What is the best solution for closing IO streams in pipelines?
runtimizeException is a method that wraps checked exception in RuntimeExceptions.

There are two issues here: handling of checked exceptions such as IOException, and timely closing of resources.
None of the predefined functional interfaces declare any checked exceptions, which means that they have to be handled within the lambda, or wrapped in an unchecked exception and rethrown. It looks like your runtimizeException function does that. You probably also had to declare your own functional interface for it. As you've probably discovered, this is a pain.
On the closing of resources like files, there was some investigation of having streams be closed automatically when the end of the stream was reached. This would be convenient, but it doesn't deal with closing when an exception is thrown. There's no magic do-the-right-thing mechanism for this in streams.
We're left with the standard Java techniques of dealing with resource closure, namely the try-with-resources construct introduced in Java 7. TWR really wants to have resources be closed at the same level in the call stack as they were opened. The principle of "whoever opens it has to close it" applies. TWR also deals with exception handling, which usually makes it convenient to deal with exception handling and resource closing in the same place.
In this example, the stream is somewhat unusual in that it maps a Stream<Path> to a Stream<Stream<String>>. These nested streams are the ones that aren't closed, resulting in the eventual exception when the system runs out of open file descriptors. What makes this difficult is that files are opened by one stream operation and then passed downstream; this makes it impossible to use TWR.
An alternative approach to structuring this pipeline is as follows.
The Files.lines call is the one that opens the file, so this has to be the resource in the TWR statement. The processing of this file is where (some) IOExceptions get thrown, so we can do the exception wrapping in the same TWR statement. This suggests having a simple function that maps the path to a line count, while handling resource closing and exception wrapping:
long lineCount(Path path) {
try (Stream<String> s = Files.lines(path, StandardCharsets.ISO_8859_1)) {
return s.count();
} catch (IOException ioe) {
throw new UncheckedIOException(ioe);
}
}
Once you have this helper function, the main pipeline looks like this:
Files.find(Paths.get("JAVA_DOCS_DIR/docs/api/"),
100, (path, attr) -> path.toString().endsWith(".html"))
.mapToLong(this::lineCount)
.forEachOrdered(System.out::println);

It is possible to create a utility method that reliably closes streams in the middle of a pipeline.
This makes sure that each resource is closed with a try-with-resource-statement but avoids the need for a custom utility method, and is much less verbose than writing the try-statement directly in the lambda.
With this method the pipeline from the question looks like this:
Files.find(Paths.get("Java_8_API_docs/docs/api"), 100,
(path, attr) -> path.toString().endsWith(".html"))
.map(file -> applyAndClose(
() -> Files.lines(file, StandardCharsets.ISO_8859_1),
Stream::count))
.forEachOrdered(System.out::println);
The implementation looks like this:
/**
* Applies a function to a resource and closes it afterwards.
* #param sup Supplier of the resource that should be closed
* #param op operation that should be performed on the resource before it is closed
* #return The result of calling op.apply on the resource
*/
private static <A extends AutoCloseable, B> B applyAndClose(Callable<A> sup, Function<A, B> op) {
try (A res = sup.call()) {
return op.apply(res);
} catch (RuntimeException exc) {
throw exc;
} catch (Exception exc) {
throw new RuntimeException("Wrapped in applyAndClose", exc);
}
}
(Since resources that need to be closed often also throw exceptions when they are allocated non-runtime exceptions are wrapped in runtime exceptions, avoiding the need for a separate method that does that.)

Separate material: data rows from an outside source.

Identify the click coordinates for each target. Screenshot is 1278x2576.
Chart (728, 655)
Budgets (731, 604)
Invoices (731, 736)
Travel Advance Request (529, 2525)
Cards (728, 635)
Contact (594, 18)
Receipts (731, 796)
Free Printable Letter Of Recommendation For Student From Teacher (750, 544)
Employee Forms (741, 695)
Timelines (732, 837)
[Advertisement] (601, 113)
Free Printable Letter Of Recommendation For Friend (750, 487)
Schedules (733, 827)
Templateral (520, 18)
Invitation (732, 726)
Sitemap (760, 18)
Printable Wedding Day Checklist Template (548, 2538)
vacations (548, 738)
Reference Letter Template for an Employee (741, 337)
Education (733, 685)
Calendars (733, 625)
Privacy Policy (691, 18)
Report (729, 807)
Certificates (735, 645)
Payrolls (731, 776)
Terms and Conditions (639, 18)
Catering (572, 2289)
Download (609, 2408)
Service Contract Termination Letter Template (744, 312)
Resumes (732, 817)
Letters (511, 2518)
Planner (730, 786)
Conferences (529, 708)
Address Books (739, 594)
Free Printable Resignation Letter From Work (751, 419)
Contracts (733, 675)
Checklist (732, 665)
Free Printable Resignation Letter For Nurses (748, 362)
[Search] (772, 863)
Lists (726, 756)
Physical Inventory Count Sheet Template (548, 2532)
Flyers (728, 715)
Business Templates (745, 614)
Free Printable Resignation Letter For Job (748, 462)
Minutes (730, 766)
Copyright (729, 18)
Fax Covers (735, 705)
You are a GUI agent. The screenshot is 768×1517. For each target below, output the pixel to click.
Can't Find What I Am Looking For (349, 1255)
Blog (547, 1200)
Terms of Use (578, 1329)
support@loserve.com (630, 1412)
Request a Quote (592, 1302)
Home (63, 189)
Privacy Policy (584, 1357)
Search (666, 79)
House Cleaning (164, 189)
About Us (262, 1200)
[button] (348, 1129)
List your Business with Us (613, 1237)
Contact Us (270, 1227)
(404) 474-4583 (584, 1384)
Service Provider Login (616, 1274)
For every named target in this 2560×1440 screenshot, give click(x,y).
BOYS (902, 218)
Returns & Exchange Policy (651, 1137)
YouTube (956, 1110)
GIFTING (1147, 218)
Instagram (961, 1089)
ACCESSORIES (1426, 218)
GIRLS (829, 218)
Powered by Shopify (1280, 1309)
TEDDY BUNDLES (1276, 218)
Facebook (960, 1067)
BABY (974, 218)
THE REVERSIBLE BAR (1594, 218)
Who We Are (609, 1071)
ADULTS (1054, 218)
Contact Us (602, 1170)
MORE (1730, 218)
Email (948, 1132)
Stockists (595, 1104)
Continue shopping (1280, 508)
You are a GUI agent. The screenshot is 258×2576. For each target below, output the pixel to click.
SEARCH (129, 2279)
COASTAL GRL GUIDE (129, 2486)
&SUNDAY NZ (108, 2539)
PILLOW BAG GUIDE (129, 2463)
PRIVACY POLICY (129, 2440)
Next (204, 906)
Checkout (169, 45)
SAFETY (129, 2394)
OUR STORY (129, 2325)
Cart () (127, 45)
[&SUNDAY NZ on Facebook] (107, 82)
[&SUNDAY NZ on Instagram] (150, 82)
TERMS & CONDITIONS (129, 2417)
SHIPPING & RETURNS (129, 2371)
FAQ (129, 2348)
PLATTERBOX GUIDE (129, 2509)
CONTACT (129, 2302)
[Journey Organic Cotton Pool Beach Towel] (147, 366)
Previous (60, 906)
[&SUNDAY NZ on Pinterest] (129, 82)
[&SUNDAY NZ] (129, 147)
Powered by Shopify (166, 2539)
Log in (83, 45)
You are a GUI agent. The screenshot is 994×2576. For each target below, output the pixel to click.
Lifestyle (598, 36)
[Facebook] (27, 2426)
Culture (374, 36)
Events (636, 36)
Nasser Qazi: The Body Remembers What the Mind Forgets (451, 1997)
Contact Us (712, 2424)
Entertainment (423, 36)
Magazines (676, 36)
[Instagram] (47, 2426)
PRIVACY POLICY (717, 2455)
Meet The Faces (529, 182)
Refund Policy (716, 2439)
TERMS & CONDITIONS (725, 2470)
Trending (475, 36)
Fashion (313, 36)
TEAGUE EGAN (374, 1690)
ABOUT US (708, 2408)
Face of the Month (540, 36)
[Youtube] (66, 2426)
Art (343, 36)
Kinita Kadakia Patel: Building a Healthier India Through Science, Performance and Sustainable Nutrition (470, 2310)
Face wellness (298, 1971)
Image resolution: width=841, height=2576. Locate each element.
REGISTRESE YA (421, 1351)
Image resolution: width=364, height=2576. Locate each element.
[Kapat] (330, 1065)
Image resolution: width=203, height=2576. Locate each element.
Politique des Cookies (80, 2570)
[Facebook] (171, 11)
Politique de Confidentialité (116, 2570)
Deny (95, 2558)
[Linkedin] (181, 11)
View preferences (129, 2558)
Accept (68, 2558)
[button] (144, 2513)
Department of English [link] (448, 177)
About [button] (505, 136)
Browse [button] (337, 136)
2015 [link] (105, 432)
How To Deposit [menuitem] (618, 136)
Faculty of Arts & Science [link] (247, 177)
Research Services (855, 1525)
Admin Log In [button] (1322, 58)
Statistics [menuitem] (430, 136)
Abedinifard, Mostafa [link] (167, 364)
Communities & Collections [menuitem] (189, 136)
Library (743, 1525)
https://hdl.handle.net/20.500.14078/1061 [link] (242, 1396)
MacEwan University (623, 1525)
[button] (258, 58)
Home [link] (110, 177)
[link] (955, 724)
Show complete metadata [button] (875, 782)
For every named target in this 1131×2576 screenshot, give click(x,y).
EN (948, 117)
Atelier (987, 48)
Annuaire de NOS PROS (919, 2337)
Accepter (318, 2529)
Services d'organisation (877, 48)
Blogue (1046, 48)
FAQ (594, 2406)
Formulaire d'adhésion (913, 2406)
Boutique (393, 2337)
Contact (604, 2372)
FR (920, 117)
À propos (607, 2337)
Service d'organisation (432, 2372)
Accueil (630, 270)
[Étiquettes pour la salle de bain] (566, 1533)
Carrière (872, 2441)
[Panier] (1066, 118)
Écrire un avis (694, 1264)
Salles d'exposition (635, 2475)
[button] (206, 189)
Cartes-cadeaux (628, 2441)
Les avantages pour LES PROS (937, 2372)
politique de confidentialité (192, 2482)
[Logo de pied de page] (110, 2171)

You will need to call close() in this stream operation, which will cause all underlying close handlers to be called.
Better yet, would be to wrap your whole statement in a try-with-resources block, as then it will automagically call the close handler.
This may not be possibility in your situation, this means that you will need to handle it yourself in some operation. Your current methods may not be suited for streams at all.
It seems like you indeed need to do it in your second map() operation.

The close of the interface AutoCloseable should only be called once. See the documentation of AutoCloseable for more information.
If final operations would close the stream automatically, close might be invoked twice. Take a look at the following example:
try (Stream<String> lines = Files.lines(path)) {
lines.count();
}
As it is defined right now, the close method on lines will be invoked exactly once. Regardless whether the final operation completes normally, or the operation is aborted with in IOException. If the stream would instead be closed implicitly in the final operation, the close method would be called once, if an IOException occurs, and twice if the operation completes successfully.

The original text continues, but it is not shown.